▶ **Assignment**: Render every line of the data exactly as written, and leave out the pictures.

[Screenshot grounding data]
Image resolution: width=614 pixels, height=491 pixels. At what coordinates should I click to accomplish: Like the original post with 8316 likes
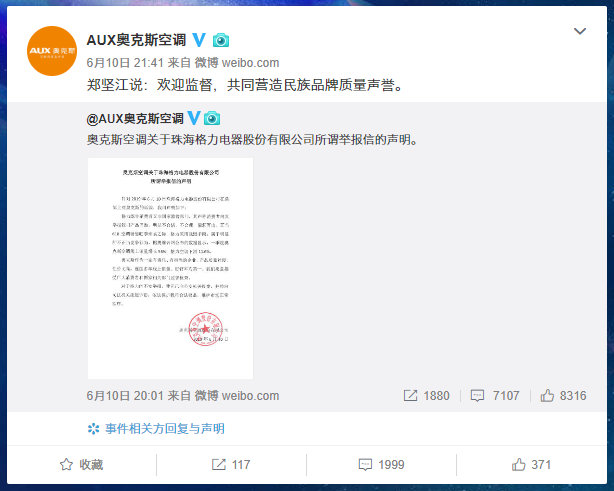[547, 395]

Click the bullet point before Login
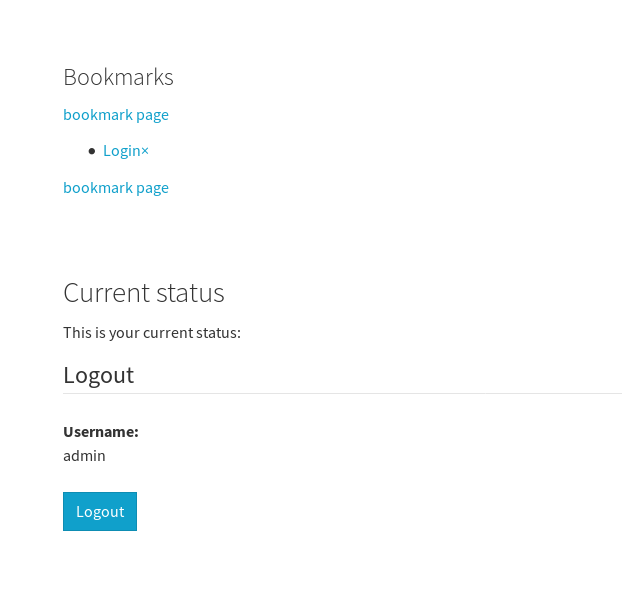tap(92, 151)
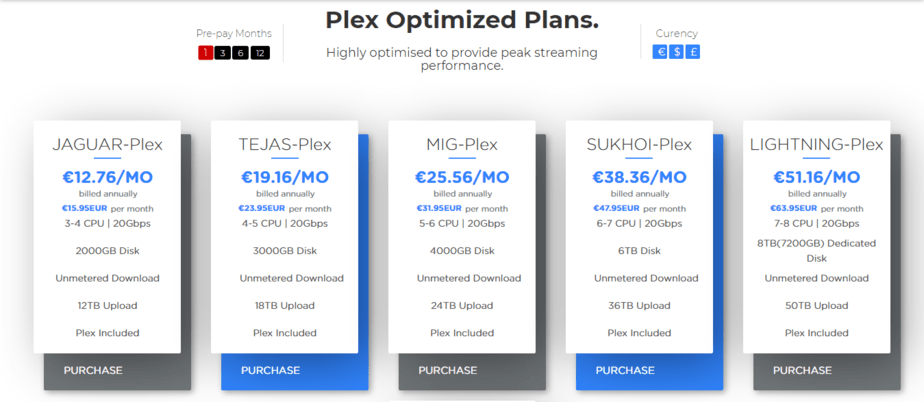Click the €12.76/MO price

point(107,177)
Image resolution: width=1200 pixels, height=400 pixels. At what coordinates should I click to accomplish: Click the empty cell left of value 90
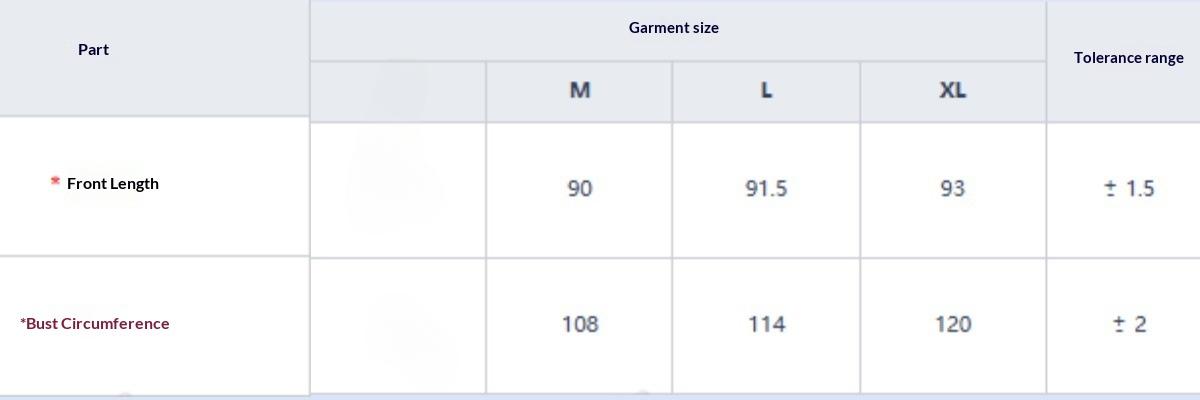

▶ **Written response**:
Image resolution: width=614 pixels, height=491 pixels. At what coordinates should I click to accomplish: Like the original post with 8316 likes
[547, 395]

Click the bullet point before Login
tap(92, 151)
Click the €12.76/MO price

point(107,177)
Image resolution: width=1200 pixels, height=400 pixels. At what coordinates should I click to accomplish: Click the empty cell left of value 90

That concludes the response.